Unit-Ii: Data Analysis: Editing, Coding, Transformation of Data

KHAMMAM INSTITUTE OF TECHNOLOGY AND SCIENCES
MBA I YEAR I SEMESTER
UNIT-II
*Data Analysis: Editing, Coding, Transformation of Data
Once the collection of data is over, the next step is to organize data so that
meaningful conclusions may be drawn. The information content of the observations has
to be reduced to a relatively few concepts and aggregates. The data collected from the
field has to be processed as laid down in the research plan. This is possible only through
systematic processing of data. Data processing involves editing, coding, classification
and tabulation of the data collected so that they are amenable to analysis. This is an
intermediary stage between the collection of data and their analysis and interpretation.
In case a researcher is confronted with a very large volume of data then it is
imperative to use 'computer processing'. For this purpose necessary statistical packages
such as SPSS etc. may be used. Computer technology can prove to be a boon because a
huge volume of complex data can be processed speedily with greater accuracy.
Editing of Data
1. Editing is the first stage in data processing.
2. Editing is the process of examining the data collected through various methods to
detect errors and omissions and correct them for further analysis.
3. While editing, care has to be taken to see that the data are as accurate and
complete as possible
4. The editor should have a copy of the instructions given to the interviewers.

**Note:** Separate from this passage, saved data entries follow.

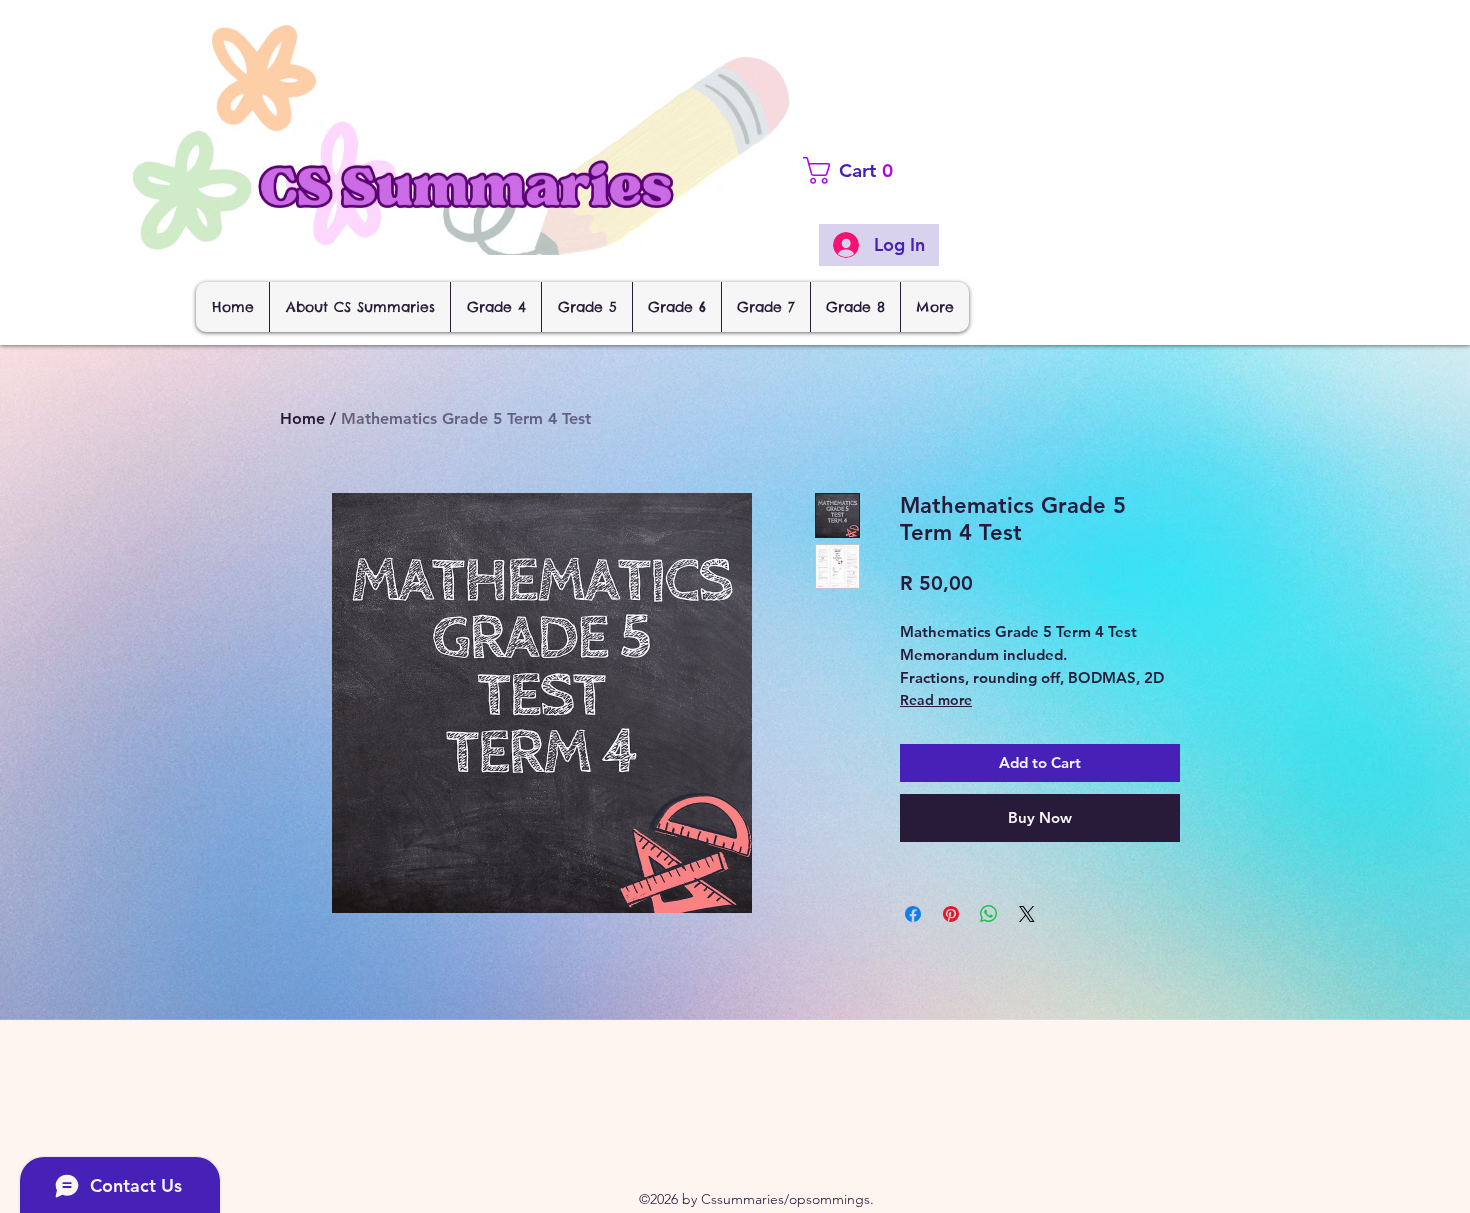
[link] (886, 170)
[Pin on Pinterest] (951, 914)
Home (302, 418)
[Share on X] (1027, 914)
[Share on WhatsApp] (989, 914)
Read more (936, 700)
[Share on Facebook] (913, 914)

5. The editor should not destroy or erase the original entry. Original entry should be
crossed out in such a manner that they are still legible.
6. Before tabulation of data it may be good to prepare an operation manual to
decide the process for identifying inconsistencies and errors and also the methods
to edit and correct them
Coding of Data
1. Coding refers to the process by which data are categorized into groups and
numerals or other symbols or both are assigned to each item depending on the
class it falls in.
2. Hence, coding involves: (i) deciding the categories to be used, and (ii) assigning
individual codes to them.
3. In general, coding reduces the huge amount of information collected into a form
that is amenable to analysis.
4. A coding manual is to be prepared with the details of variable names, codes and
instructions. Normally, the coding manual should be prepared before collection of
data,
5. For open-ended and partially coded questions, these two categories are to be
taken care of after the data collection.
Classification of Data
1. Classification of data, which in simple terms is the process of dividing data into
different groups or classes according to their similarities and dissimilarities.

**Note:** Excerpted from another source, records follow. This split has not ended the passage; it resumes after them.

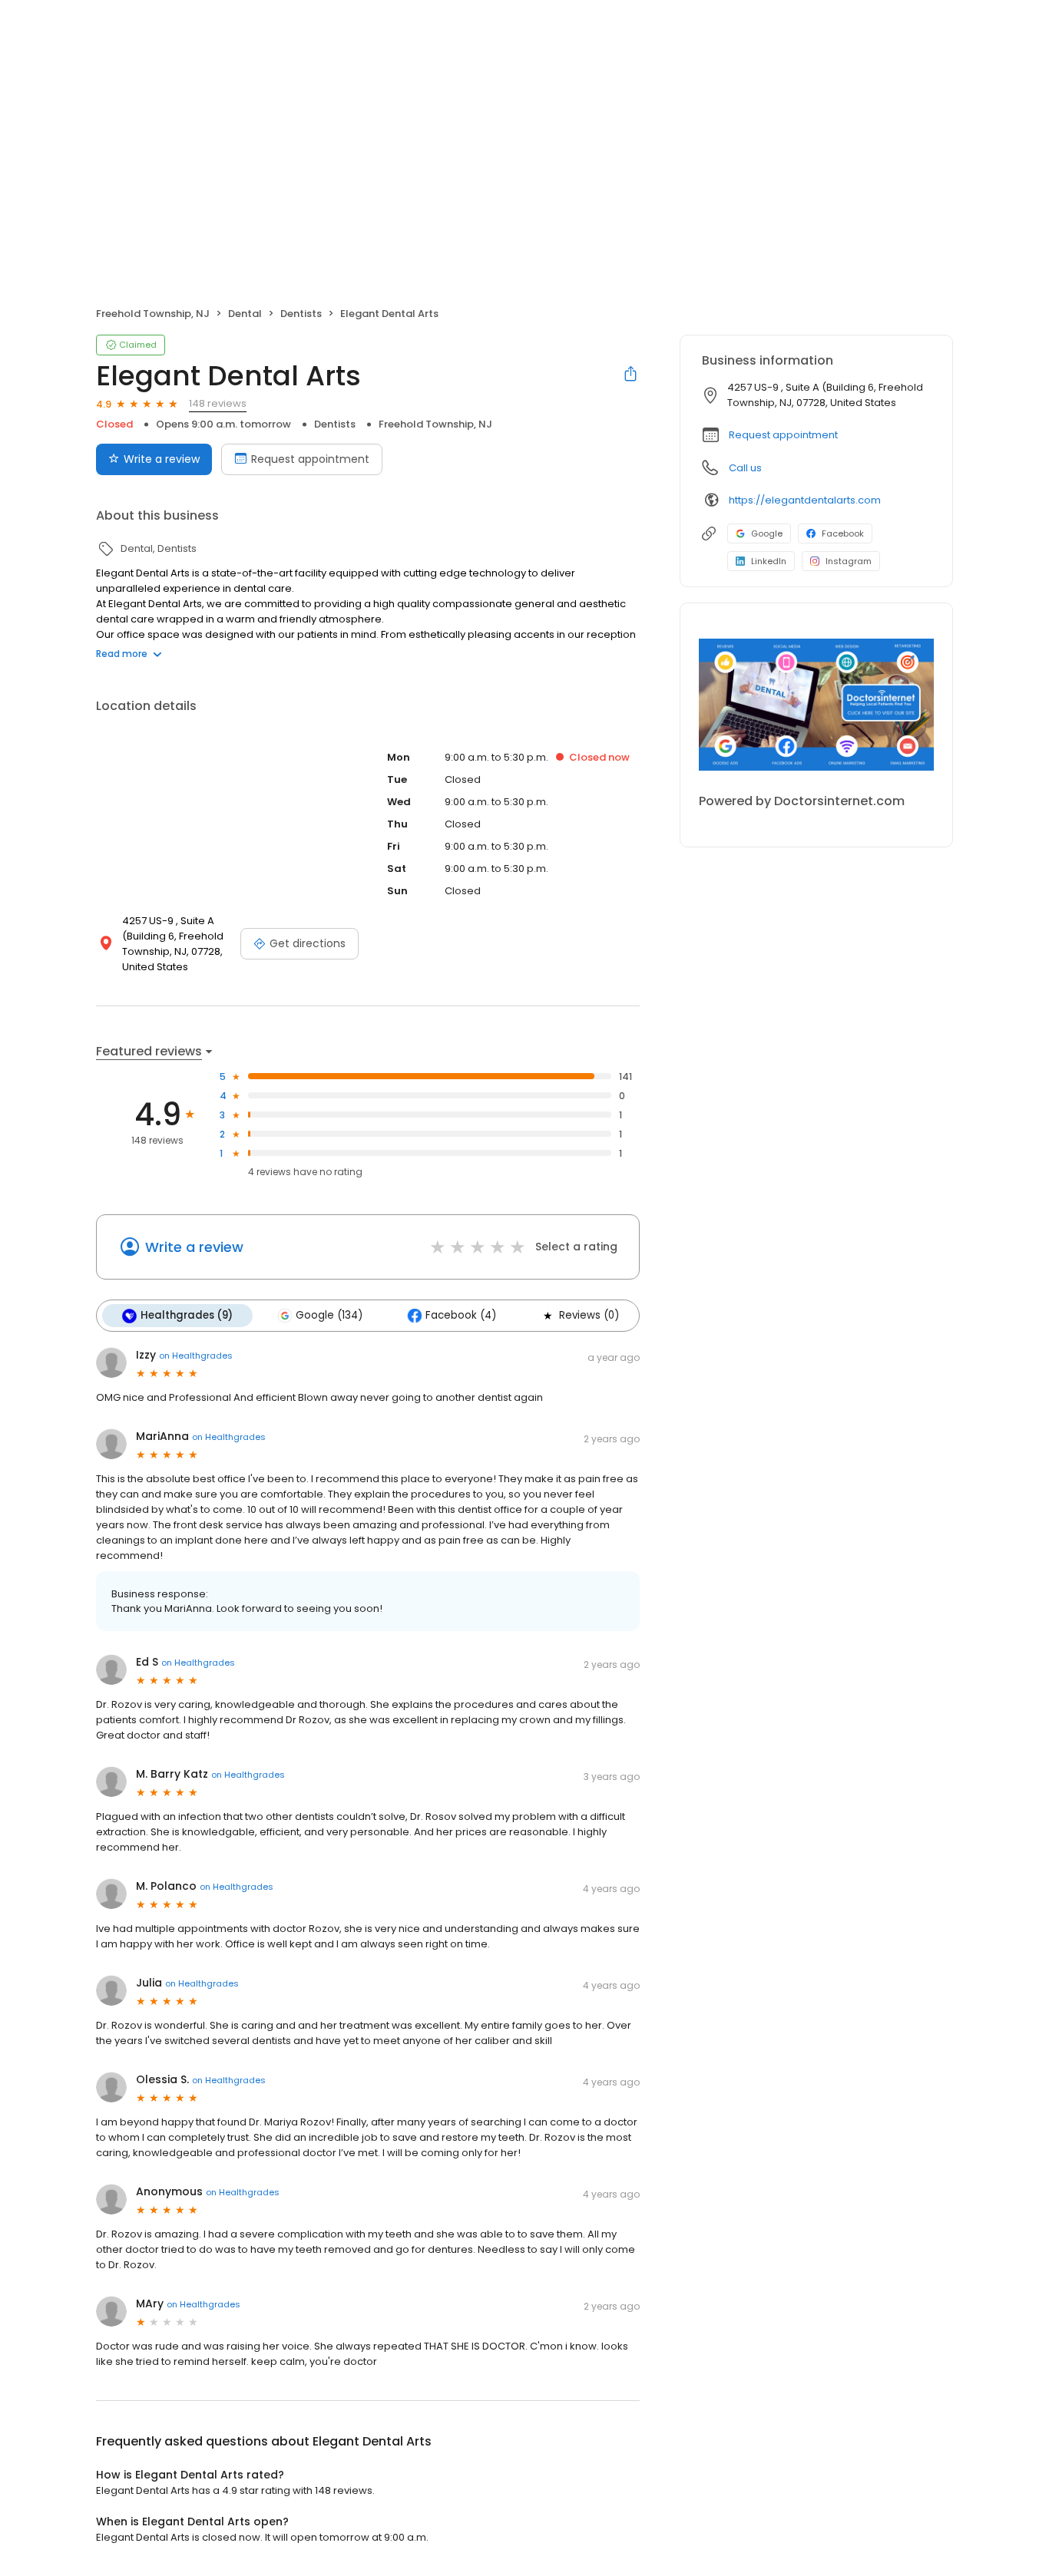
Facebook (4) (460, 1315)
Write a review (162, 459)
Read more (121, 653)
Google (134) (329, 1315)
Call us (745, 468)
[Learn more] (816, 704)
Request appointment (310, 459)
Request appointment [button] (783, 435)
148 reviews (218, 403)
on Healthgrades (196, 1355)
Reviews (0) (589, 1315)
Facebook (843, 533)
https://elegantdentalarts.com (805, 500)
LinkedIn (768, 561)
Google (767, 533)
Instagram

2. The groups should be homogeneous within and heterogeneous between
themselves.
3. Classification condenses huge amount of data and helps in understanding the
important underlying features.
4. It enables us to make comparison, draw inferences, locate facts and also helps in
bringing out relationships, so as to draw meaningful conclusions.
5. In fact classification of data provides a basis for tabulation and analysis of data.

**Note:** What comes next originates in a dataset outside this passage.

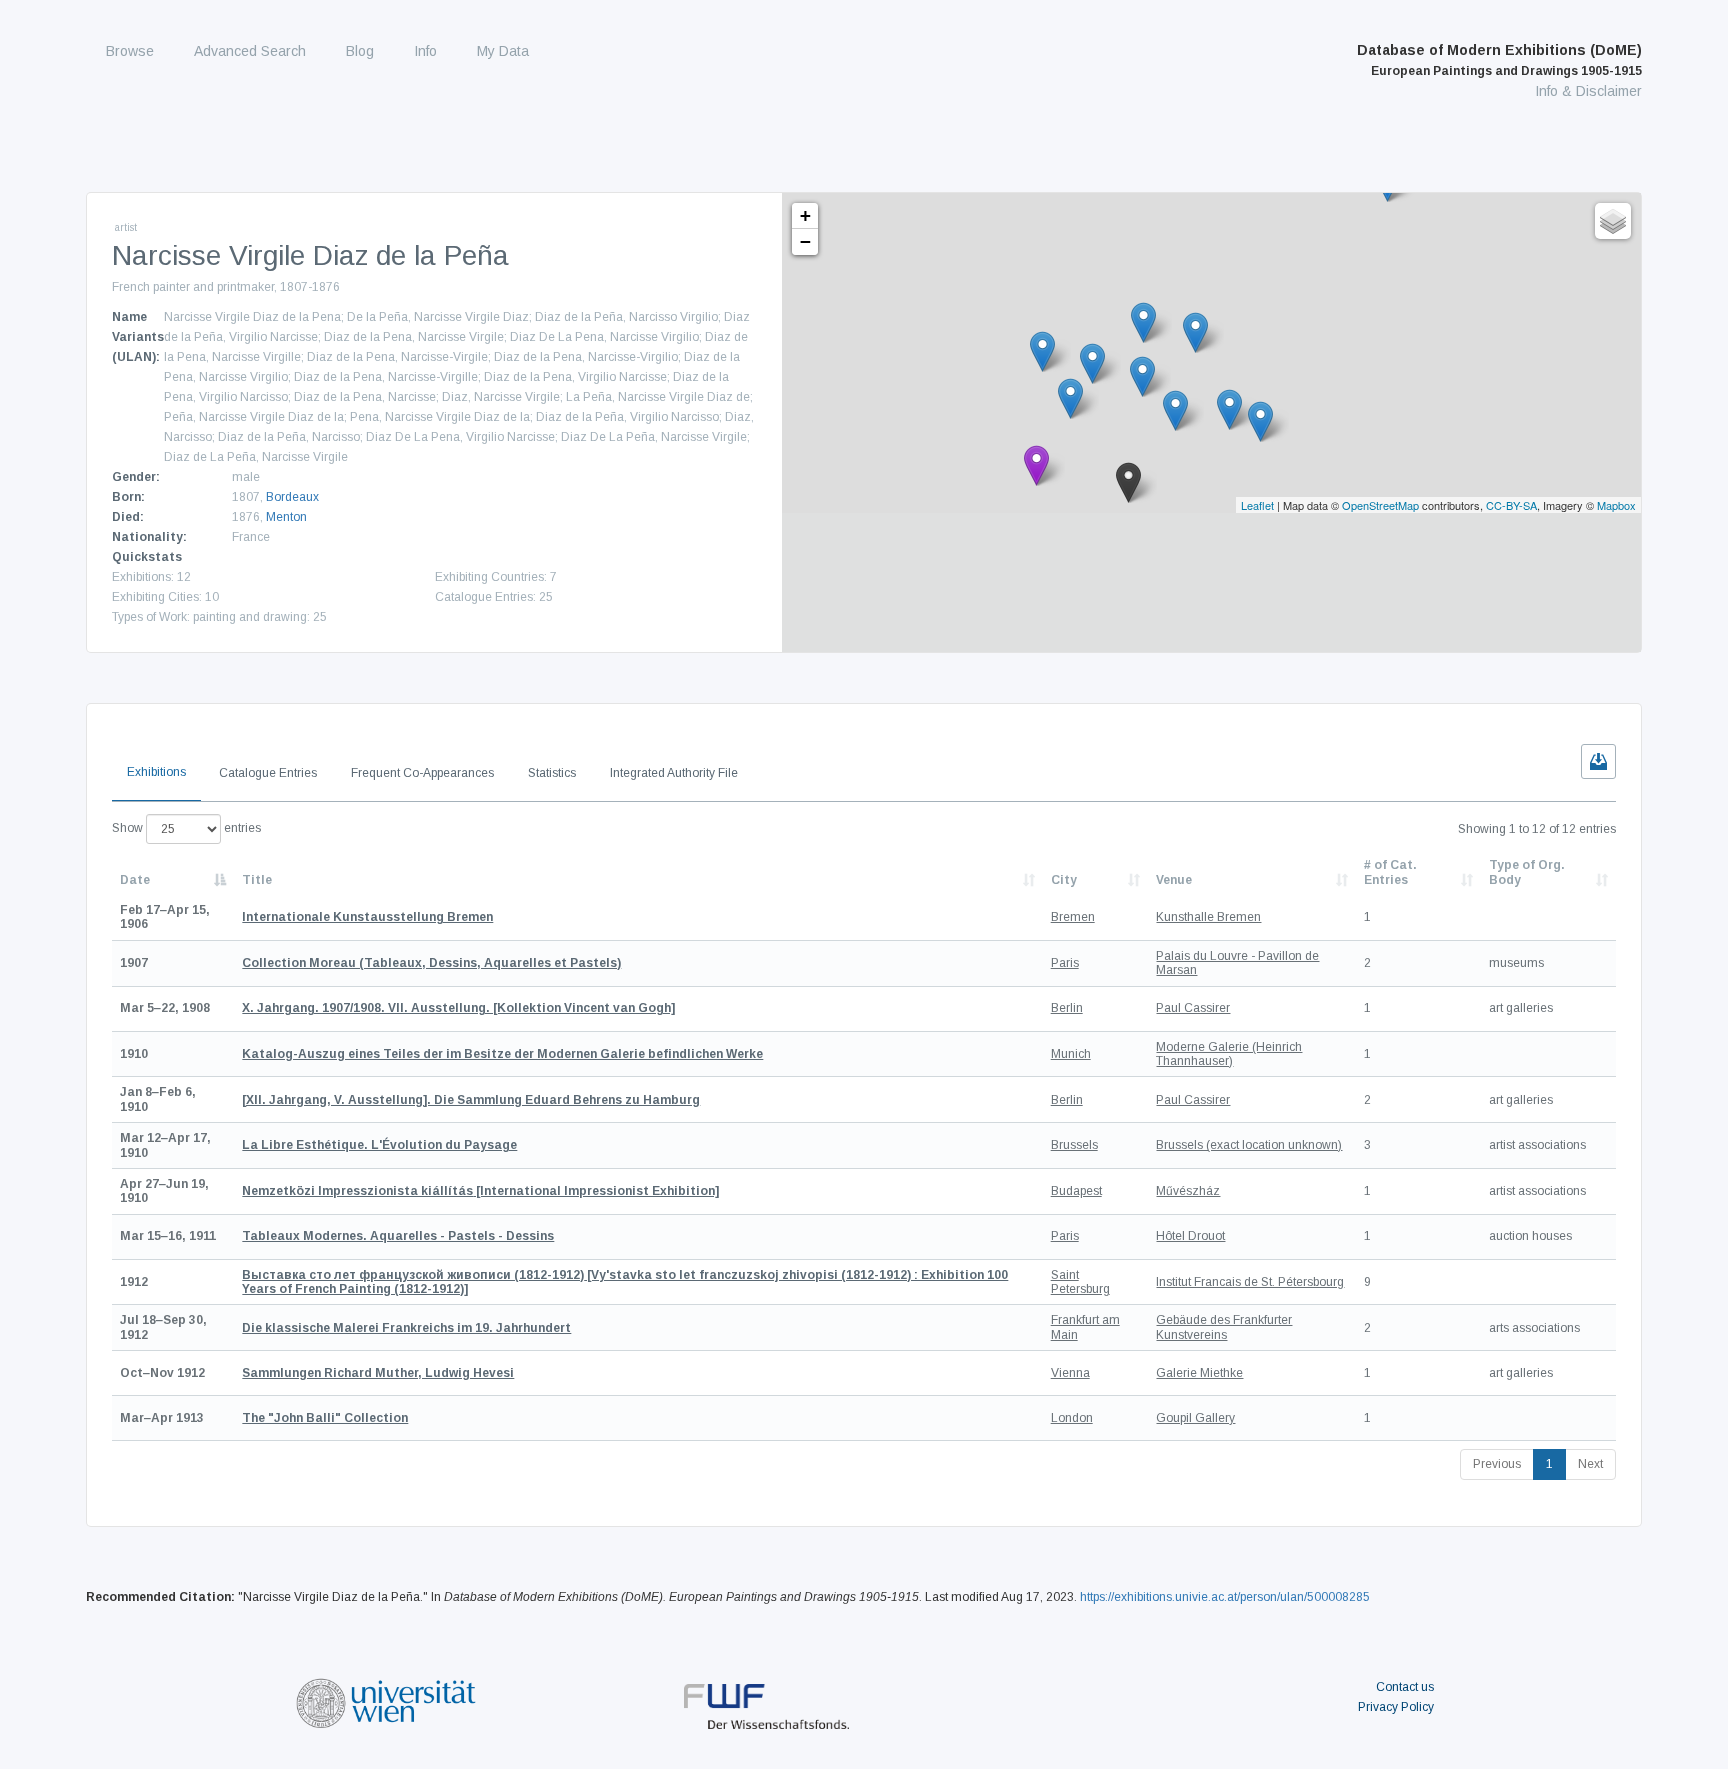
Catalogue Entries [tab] (268, 773)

6. Data may be classified according to one or more external characteristics or one or
more internal characteristics or both.
Classification According to External Characteristics (Geographical,

Chronological )
Classification According to Internal Characteristics (Attributes, Variable,
Frequency distribution)
Tabulation of Data
1. Arranging the data in an orderly manner in rows and columns is called tabulation
of data
2. Quite frequently, data presented in tabular form is much easier to read and
understand than the data presented in the text.
3. In classification, the data is divided on the basis of similarity and resemblance,
whereas tabulation is the process of recording the classified facts in rows and
columns. Therefore, after classifying the data into various classes, they should be
shown in the tabular form.
4. Tables may be classified, depending upon the use and objectives of the data to be
presented, into simple tables and complex tables.
Diagrammatic Presentation of Data
1. Diagrammatic presentation is one of the techniques of visual presentation of
statistical data.
2. It is a fact that diagrams do not add new meaning to the statistical facts but they
reveal the facts of the data more quickly and clearly.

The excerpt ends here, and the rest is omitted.